Having an Antipodean horn section is a bonus for the Meteors when the message to and from outer space is chanted in harmonized English. But more important to this space trip is how the journey is fueled instrumentally. Here the balance is almost equal between the electronic and acoustic instruments. Ghostly tremolo flutters and bubbly space-ship launching texture expansions from the dual synthesizers are wedded to unusual spacey noises which encompass music box-like tinkles and intermittent voltage buzzes. All expand the non-terrestrial parts of the program. But contrapuntal horn vamps coupled with drum clip clops and splatters preserve the humanness of the journey. This is further emphasized when sound astronauts confirm their individuality in the form of near-gutbucket plunger slides from the trombonist and jagged split tones that fly between Bird and Bostic from the alto saxophonist. Some tracks such as the brief “Encrypted Message 3” and the subsequent “Inconveniences” explore the crepuscule atmosphere of space’s black holes with unbreakable expositions rife with tone coloring. These sophisticated arrangements tinge the tracks with buzzing voltage affiliations, percussion smacks, strained trombone smears and pianistic clips. More optimistic space travel routes however emphasize singular responses to the trips including chief commander Gramss’ string squeezes and shudders on “No Reason For Concern” and “Promised Land”. Combining extraterrestrial allusions with supple col legno strokes, string hand pats and solid harmonies he creates the equivalent of a string concerto, with bass thrusts harmonized with trombone slides and irregular saxophone vibrations. Further stratosphere individual forays are particularly prominent on “Perfectly Balanced” as Chisholm overblows split tones, Barnett produces thick plunger flutters and the dual keyboardists plink out near-weightless treble tones that variously resemble vibraphone patterning or music box-like tinkles.

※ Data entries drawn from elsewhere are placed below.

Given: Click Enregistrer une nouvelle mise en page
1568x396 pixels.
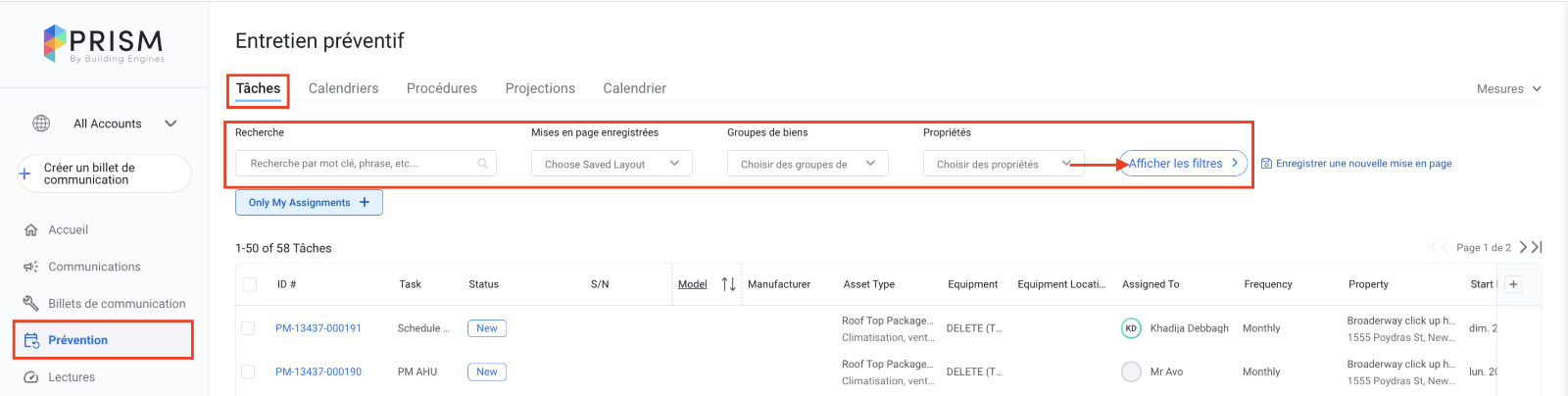Looking at the screenshot, I should pos(1356,164).
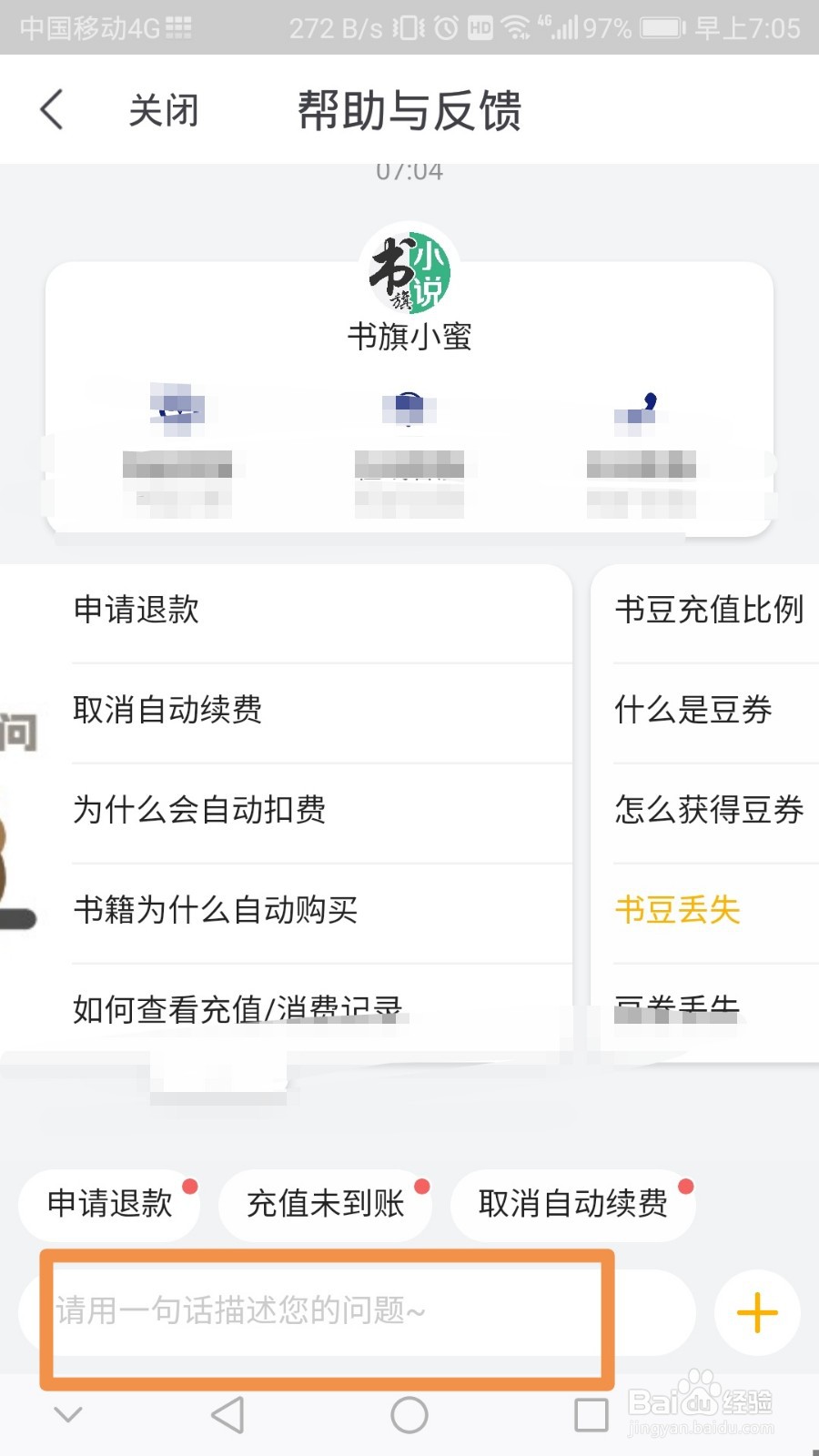Viewport: 819px width, 1456px height.
Task: Focus the 请用一句话描述您的问题 input field
Action: [328, 1311]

Shruti box and mellotron drones on Homecoming Medley or Society into Sound set up more solid textures from the first. Seemingly endless, the synthesized sequences only intermittently pause for sonic intervals that reveal wave form crackles, woody drum rolls, zither-like reverb, Gurio-like scratches, treble puffs and what sounds like metal balls resonating on a flat surface. Sounds aren’t all programmed though. The extraterrestrial landscape mostly consisting of concentrated sonic washes made up of gong resonations, idiophone clashes and insistent keyboard jabs divided between organ-like mid-range tremors and higher pitched calliope-like squeals. These evolve alongside Jacobson’s double bass patterns which remain pronounced and ubiquitous during the program. By “Part 3” the challenge of maintaining a solid mechanized pulse has been met, along with timbral detours so that the exposition doesn’t become oppressive. Following Gąsiorek’s baritone horn blasts, piano-like comping and out of tempo whistles, additional backwards running flanges segment the constant pulse enough to suggest an incursion of space debris into the flight path. Luckily repetitive double bass throb straightens the musical flight path enough so that Mellotron warbles, wooden clave reflection and voltage buzzes stabilize the agitation to alliances. With sonic tinctures melded by the final sequence the narrative descends from its outer space journey to a safe landing.

Not everyone can be an astronaut. But the excitement of exploring uncharted musical territory is available with these two distinct sessions.

–Ken Waxman

Track Listing: Message: 1. We Spin Dizzily 2. Wonderful World 3. The Human Race
4. Within Our Galaxy 5. Stellar Orbit 6. Encrypted Message 2 7. Augmented Clusterfuck 8. Our Bright Future 9. Perfectly Balanced 10. Happy People 11. Encrypted Message 3 12. Inconveniences 13. Nano-Boosted 14. Encrypted Message 4 15. No Reason For Concern 16. Promised Land 17. See What We’ve Done

Personnel: Message: Shannon Barnett (trombone); Hayden Chisholm (alto saxophone); Philip Zoubek (piano, synthesizer); Christian Lorenzen (electric piano, synthesizer); Sebastian Gramss (bass) and Dominik Mahnig (drums)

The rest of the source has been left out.